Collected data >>
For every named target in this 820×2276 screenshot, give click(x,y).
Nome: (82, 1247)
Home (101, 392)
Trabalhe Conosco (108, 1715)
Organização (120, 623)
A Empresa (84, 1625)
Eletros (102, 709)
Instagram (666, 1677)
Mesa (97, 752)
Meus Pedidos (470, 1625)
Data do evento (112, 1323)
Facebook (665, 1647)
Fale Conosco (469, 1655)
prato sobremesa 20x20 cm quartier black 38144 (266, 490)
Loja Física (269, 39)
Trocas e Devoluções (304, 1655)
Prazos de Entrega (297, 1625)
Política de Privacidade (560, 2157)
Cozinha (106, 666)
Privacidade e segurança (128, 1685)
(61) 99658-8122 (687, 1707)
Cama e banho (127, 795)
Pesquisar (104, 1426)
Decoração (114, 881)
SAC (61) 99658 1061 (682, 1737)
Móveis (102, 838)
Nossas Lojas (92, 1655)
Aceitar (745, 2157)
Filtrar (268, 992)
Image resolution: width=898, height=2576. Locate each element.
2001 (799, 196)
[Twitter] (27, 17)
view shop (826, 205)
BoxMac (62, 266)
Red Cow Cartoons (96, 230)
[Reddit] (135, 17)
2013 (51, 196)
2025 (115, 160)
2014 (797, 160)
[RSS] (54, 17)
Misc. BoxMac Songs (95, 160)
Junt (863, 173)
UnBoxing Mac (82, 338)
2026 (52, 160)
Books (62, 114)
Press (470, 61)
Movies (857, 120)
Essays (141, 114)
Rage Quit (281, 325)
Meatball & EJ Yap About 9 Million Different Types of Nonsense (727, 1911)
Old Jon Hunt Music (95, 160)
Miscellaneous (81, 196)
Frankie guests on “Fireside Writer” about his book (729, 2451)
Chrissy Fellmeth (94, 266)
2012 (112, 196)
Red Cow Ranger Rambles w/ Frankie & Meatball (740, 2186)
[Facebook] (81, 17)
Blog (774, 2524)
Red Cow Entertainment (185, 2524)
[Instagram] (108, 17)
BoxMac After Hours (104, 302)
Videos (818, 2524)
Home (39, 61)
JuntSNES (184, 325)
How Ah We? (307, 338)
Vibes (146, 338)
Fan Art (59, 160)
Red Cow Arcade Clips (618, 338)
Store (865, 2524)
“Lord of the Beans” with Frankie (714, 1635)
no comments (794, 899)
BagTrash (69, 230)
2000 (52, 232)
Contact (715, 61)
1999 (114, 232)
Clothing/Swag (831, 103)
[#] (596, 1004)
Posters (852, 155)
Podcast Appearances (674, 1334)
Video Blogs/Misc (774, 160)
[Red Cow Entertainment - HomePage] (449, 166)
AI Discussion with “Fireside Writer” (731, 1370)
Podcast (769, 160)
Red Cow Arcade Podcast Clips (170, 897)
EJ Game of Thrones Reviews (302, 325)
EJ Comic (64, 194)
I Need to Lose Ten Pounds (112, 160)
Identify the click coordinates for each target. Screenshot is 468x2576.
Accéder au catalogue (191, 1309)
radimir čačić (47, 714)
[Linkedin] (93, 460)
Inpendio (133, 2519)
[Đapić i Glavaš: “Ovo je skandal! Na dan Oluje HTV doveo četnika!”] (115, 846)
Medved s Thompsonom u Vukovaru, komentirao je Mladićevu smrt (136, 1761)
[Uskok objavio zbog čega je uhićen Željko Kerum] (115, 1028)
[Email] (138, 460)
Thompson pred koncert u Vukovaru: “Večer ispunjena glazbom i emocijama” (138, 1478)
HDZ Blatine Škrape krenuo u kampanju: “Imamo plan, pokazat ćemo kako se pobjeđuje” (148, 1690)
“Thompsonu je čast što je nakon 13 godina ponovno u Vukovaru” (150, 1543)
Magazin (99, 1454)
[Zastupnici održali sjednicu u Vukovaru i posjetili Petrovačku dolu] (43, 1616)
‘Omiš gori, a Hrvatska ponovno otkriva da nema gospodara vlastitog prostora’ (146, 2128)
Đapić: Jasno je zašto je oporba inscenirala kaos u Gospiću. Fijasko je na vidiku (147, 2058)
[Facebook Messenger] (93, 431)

TASK PROMPT >>
Output each record precisely as written.

SOLUTION FOR THIS PROBLEM >>
For every named target in this 820×2276 screenshot, give click(x,y).
Nome: (82, 1247)
Home (101, 392)
Trabalhe Conosco (108, 1715)
Organização (120, 623)
A Empresa (84, 1625)
Eletros (102, 709)
Instagram (666, 1677)
Mesa (97, 752)
Meus Pedidos (470, 1625)
Data do evento (112, 1323)
Facebook (665, 1647)
Fale Conosco (469, 1655)
prato sobremesa 20x20 cm quartier black 38144 (266, 490)
Loja Física (269, 39)
Trocas e Devoluções (304, 1655)
Prazos de Entrega (297, 1625)
Política de Privacidade (560, 2157)
Cozinha (106, 666)
Privacidade e segurança (128, 1685)
(61) 99658-8122 (687, 1707)
Cama e banho (127, 795)
Pesquisar (104, 1426)
Decoração (114, 881)
SAC (61) 99658 1061 (682, 1737)
Móveis (102, 838)
Nossas Lojas (92, 1655)
Aceitar (745, 2157)
Filtrar (268, 992)
Image resolution: width=898, height=2576. Locate each element.
2001 (799, 196)
[Twitter] (27, 17)
view shop (826, 205)
BoxMac (62, 266)
Red Cow Cartoons (96, 230)
[Reddit] (135, 17)
2013 (51, 196)
2025 (115, 160)
2014 (797, 160)
[RSS] (54, 17)
Misc. BoxMac Songs (95, 160)
Junt (863, 173)
UnBoxing Mac (82, 338)
2026 (52, 160)
Books (62, 114)
Press (470, 61)
Movies (857, 120)
Essays (141, 114)
Rage Quit (281, 325)
Meatball & EJ Yap About 9 Million Different Types of Nonsense (727, 1911)
Old Jon Hunt Music (95, 160)
Miscellaneous (81, 196)
Frankie guests on “Fireside Writer” about his book (729, 2451)
Chrissy Fellmeth (94, 266)
2012 (112, 196)
Red Cow Ranger Rambles w/ Frankie & Meatball (740, 2186)
[Facebook] (81, 17)
Blog (774, 2524)
Red Cow Entertainment (185, 2524)
[Instagram] (108, 17)
BoxMac After Hours (104, 302)
Videos (818, 2524)
Home (39, 61)
JuntSNES (184, 325)
How Ah We? (307, 338)
Vibes (146, 338)
Fan Art (59, 160)
Red Cow Arcade Clips (618, 338)
Store (865, 2524)
“Lord of the Beans” with Frankie (714, 1635)
no comments (794, 899)
BagTrash (69, 230)
2000 (52, 232)
Contact (715, 61)
1999 (114, 232)
Clothing/Swag (831, 103)
[#] (596, 1004)
Posters (852, 155)
Podcast Appearances (674, 1334)
Video Blogs/Misc (774, 160)
[Red Cow Entertainment - HomePage] (449, 166)
AI Discussion with “Fireside Writer” (731, 1370)
Podcast (769, 160)
Red Cow Arcade Podcast Clips (170, 897)
EJ Game of Thrones Reviews (302, 325)
EJ Comic (64, 194)
I Need to Lose Ten Pounds (112, 160)
Identify the click coordinates for each target. Screenshot is 468x2576.
Accéder au catalogue (191, 1309)
radimir čačić (47, 714)
[Linkedin] (93, 460)
Inpendio (133, 2519)
[Đapić i Glavaš: “Ovo je skandal! Na dan Oluje HTV doveo četnika!”] (115, 846)
Medved s Thompsonom u Vukovaru, komentirao je Mladićevu smrt (136, 1761)
[Uskok objavio zbog čega je uhićen Željko Kerum] (115, 1028)
[Email] (138, 460)
Thompson pred koncert u Vukovaru: “Večer ispunjena glazbom i emocijama” (138, 1478)
HDZ Blatine Škrape krenuo u kampanju: “Imamo plan, pokazat ćemo kako se pobjeđuje” (148, 1690)
“Thompsonu je čast što je nakon 13 godina ponovno u Vukovaru” (150, 1543)
Magazin (99, 1454)
[Zastupnici održali sjednicu u Vukovaru i posjetili Petrovačku dolu] (43, 1616)
‘Omiš gori, a Hrvatska ponovno otkriva da nema gospodara vlastitog prostora’ (146, 2128)
Đapić: Jasno je zašto je oporba inscenirala kaos u Gospiću. Fijasko je na vidiku (147, 2058)
[Facebook Messenger] (93, 431)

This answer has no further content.